== Assignment ==
Copy word for word, please, the lines of the entries below running from the one containing "You are a computer-use agent. The" to the one containing "1015x671 pixels.", both ends included.

== Supplied data ==
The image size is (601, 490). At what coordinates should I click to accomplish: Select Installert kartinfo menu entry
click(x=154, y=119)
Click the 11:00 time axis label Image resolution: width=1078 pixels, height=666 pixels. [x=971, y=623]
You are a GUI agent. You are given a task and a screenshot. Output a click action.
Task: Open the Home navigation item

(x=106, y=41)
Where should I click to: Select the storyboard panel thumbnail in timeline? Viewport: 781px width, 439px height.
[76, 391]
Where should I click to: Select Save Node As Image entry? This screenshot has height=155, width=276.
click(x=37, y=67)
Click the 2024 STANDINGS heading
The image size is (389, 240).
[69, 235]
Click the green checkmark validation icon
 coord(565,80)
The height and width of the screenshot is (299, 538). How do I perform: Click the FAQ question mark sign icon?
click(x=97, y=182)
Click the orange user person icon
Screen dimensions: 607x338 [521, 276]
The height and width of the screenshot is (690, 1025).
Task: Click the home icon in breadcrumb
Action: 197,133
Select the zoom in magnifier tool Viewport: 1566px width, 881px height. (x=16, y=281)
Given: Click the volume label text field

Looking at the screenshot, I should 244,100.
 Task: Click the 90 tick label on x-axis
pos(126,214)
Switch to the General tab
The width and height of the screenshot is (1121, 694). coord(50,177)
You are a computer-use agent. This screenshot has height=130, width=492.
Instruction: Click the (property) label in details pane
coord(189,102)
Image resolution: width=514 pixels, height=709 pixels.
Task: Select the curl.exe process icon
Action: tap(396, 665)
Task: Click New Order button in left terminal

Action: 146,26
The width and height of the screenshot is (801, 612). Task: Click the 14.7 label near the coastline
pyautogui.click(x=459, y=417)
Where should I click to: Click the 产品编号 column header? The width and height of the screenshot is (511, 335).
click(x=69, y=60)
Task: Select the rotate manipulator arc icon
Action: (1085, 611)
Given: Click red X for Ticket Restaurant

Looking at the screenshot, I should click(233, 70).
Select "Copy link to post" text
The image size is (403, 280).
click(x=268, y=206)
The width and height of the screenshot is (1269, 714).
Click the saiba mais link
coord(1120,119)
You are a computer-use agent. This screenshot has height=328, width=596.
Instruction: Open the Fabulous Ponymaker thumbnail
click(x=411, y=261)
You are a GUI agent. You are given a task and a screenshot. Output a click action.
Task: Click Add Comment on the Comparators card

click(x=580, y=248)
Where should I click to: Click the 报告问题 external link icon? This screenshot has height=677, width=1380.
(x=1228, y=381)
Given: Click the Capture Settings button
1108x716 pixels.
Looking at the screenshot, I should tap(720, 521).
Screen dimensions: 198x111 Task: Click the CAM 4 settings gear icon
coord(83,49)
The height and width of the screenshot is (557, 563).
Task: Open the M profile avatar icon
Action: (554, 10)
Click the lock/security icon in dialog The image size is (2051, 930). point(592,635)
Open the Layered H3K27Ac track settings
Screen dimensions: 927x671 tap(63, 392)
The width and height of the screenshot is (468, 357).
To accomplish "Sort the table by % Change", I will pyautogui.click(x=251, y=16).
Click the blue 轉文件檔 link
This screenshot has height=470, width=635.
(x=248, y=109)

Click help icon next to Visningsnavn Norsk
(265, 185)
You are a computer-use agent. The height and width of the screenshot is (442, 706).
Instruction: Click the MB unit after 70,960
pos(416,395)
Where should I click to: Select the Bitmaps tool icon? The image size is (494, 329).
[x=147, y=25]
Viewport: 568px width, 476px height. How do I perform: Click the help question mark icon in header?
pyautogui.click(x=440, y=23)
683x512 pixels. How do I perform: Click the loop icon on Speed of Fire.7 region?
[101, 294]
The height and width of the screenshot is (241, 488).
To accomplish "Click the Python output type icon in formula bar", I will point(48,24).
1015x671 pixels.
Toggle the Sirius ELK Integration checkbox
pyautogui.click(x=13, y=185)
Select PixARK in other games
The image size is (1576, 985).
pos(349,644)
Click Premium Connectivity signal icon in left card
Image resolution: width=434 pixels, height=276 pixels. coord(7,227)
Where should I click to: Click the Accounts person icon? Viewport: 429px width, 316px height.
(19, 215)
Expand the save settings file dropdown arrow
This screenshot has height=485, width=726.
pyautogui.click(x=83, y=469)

== Answer to this task ==
You are a computer-use agent. The height and width of the screenshot is (442, 706).
Instruction: Click the MB unit after 70,960
pos(416,395)
Where should I click to: Select the Bitmaps tool icon? The image size is (494, 329).
[x=147, y=25]
Viewport: 568px width, 476px height. How do I perform: Click the help question mark icon in header?
pyautogui.click(x=440, y=23)
683x512 pixels. How do I perform: Click the loop icon on Speed of Fire.7 region?
[101, 294]
The height and width of the screenshot is (241, 488).
To accomplish "Click the Python output type icon in formula bar", I will point(48,24).
1015x671 pixels.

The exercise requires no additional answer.